▶ **Seitenauszug**
2. Altersunterschied: Neben der Anzahl der Geschwister ist der Altersabstand zwischen ihnen ein tragendes Element für die Entwicklung von Nähe oder Distanz. Bei einem geringen Altersunterschied stehen einerseits häufigere Streitigkeiten an der Tagesordnung, andererseits bestätigt eine Reihe von Untersuchungen eine hohe emotionale Bindung (vgl. BANK/KAHN 1989, S. 33). Aus der Sicht von BANK/KHAN (1989) beeinflussen sowohl Alter als auch Geschlecht die Entwicklung der Beziehung maßgeblich: „Geringer Altersunterschied und Gleichgeschlechtlichkeit fördern den Zugang zu gemeinsamen Lebensereignissen, während Unterschiede in Alter und Geschlecht ihn verringern“ (ebd., S. 15). Die Unterteilung erfolgt bei ihnen in „Geschwister mit niedrigem Zugang“ und solche, mit einem „hohen Zugang“. Bei Geschwistern mit niedrigem Zugang besteht meist ein hoher Altersunterschied von 8 – 10 Jahren. Durch diesen Altersunterschied verbringen sie wenig Zeit miteinander und haben nur wenige Gemeinsamkeiten aufzuweisen. Geschwister mit einem hohen Zugang erleben vieles gemeinsam, wie z. B. den Besuch der gleichen Schule, die gleichen Freunde, sie teilen sich ein gemeinsames Zimmer, etc. (vgl. ebd., S. 14 f). Der geringe Altersunterschied und die damit verbundene Nähe lässt Platz für Rivalität und Aggression und ist in der frühen und mittleren Kindheit vermehrt anzutreffen (vgl. KASTEN 1994, S. 32).

3. Geschlecht: Die Geschwisterrivalität steht oft in hohem Zusammenhang mit dem Geschlecht der Geschwister. Eine intensive, von der traditionellen Geschlechtsrollenerziehung getragene Rivalität, ist bei männlichen Geschwistern zu beobachten, welche altersmäßig nicht weit auseinander liegen. Bedingt durch den Wandel der Geschlechtsrollen, blicken auch weibliche Geschwister in späteren Lebensphasen auf die Privilegien und Bevorzugungen ihrer Brüder zurück und empfinden nicht selten Rivalitätsgefühle (vgl. KASTEN 2007, S. 9 - 11).

▶ **Bereitgestellte Daten**
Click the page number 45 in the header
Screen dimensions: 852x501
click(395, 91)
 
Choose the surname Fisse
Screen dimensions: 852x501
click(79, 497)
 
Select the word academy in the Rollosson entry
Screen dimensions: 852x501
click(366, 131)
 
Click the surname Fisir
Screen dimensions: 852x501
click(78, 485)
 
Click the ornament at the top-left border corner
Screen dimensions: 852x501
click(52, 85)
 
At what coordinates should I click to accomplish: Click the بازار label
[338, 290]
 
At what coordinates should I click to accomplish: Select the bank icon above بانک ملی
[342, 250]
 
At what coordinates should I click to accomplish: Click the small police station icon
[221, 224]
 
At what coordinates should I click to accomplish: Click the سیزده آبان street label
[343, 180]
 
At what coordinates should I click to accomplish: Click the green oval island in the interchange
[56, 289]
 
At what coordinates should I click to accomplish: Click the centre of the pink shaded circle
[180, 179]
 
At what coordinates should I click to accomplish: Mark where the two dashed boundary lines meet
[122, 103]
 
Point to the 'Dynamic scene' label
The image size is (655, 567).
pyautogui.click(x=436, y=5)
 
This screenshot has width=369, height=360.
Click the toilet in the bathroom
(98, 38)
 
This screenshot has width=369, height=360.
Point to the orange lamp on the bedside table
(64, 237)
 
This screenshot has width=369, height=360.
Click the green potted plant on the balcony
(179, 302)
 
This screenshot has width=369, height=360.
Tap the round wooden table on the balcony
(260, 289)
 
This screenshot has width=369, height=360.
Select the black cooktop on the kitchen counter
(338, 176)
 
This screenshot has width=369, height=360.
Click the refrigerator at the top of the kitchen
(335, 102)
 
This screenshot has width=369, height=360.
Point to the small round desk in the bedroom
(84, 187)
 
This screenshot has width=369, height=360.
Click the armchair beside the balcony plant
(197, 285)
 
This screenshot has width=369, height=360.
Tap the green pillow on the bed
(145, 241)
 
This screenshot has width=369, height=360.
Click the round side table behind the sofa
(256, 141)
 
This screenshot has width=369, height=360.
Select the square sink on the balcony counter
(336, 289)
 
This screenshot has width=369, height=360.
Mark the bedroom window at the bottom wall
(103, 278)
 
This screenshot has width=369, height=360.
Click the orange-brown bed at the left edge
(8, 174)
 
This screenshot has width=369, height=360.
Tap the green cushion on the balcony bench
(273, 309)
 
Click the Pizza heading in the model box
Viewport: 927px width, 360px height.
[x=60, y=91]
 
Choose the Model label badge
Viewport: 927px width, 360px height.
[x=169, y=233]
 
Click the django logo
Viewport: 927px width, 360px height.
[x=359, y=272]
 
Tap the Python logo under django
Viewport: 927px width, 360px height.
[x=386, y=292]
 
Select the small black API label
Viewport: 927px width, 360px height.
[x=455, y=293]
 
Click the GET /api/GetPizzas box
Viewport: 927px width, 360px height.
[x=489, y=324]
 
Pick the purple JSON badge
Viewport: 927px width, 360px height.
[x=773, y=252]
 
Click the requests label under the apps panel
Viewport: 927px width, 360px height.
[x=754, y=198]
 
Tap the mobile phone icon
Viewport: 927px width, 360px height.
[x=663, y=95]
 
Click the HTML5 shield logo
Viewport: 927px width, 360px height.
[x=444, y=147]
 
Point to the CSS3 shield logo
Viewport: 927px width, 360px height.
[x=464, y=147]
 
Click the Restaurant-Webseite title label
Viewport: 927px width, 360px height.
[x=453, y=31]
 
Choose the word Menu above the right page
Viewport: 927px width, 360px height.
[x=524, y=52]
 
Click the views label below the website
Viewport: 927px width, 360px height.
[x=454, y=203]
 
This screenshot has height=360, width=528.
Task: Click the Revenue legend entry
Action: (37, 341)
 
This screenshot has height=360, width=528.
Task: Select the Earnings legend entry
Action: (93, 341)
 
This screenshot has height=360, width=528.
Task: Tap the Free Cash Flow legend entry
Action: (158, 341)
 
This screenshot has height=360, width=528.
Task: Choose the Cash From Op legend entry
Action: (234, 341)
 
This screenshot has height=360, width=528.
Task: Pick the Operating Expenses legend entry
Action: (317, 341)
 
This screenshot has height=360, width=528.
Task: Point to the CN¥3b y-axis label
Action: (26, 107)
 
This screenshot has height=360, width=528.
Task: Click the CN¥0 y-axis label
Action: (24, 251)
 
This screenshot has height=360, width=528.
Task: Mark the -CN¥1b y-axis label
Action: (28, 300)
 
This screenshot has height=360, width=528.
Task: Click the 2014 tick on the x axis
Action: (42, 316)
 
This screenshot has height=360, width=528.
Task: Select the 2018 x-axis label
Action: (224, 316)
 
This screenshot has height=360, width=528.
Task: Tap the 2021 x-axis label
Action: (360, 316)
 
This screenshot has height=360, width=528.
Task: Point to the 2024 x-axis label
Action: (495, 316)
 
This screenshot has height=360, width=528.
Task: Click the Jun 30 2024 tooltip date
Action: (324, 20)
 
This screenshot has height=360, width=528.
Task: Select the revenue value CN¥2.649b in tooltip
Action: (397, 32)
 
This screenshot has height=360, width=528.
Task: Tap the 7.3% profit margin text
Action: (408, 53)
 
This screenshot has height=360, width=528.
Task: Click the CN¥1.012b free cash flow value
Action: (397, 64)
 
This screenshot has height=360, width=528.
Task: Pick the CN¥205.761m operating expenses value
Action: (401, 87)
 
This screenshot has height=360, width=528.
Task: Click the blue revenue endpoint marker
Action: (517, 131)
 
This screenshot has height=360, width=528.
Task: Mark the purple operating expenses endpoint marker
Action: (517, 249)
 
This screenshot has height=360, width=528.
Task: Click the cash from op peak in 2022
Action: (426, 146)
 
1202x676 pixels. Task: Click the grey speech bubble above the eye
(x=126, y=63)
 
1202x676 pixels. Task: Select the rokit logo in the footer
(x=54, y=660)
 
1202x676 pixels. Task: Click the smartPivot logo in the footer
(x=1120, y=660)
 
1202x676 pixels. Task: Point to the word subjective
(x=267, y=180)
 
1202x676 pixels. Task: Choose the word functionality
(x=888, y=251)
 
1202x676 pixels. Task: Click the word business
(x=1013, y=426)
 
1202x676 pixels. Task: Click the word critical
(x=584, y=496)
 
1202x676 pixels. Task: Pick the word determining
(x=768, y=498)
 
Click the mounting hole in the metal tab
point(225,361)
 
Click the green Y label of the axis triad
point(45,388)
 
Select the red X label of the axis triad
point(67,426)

▶ **Arbeitsanweisung**
Schreib den Seitenauszug von „3. Geschlecht: Die“ bis einschließlich „2007, S. 9 - 11).“ noch einmal ab und tausche dabei „Privilegien“ gegen „Vorrechte“ aus.

▶ **Lösung der Aufgabe**
3. Geschlecht: Die Geschwisterrivalität steht oft in hohem Zusammenhang mit dem Geschlecht der Geschwister. Eine intensive, von der traditionellen Geschlechtsrollenerziehung getragene Rivalität, ist bei männlichen Geschwistern zu beobachten, welche altersmäßig nicht weit auseinander liegen. Bedingt durch den Wandel der Geschlechtsrollen, blicken auch weibliche Geschwister in späteren Lebensphasen auf die Vorrechte und Bevorzugungen ihrer Brüder zurück und empfinden nicht selten Rivalitätsgefühle (vgl. KASTEN 2007, S. 9 - 11).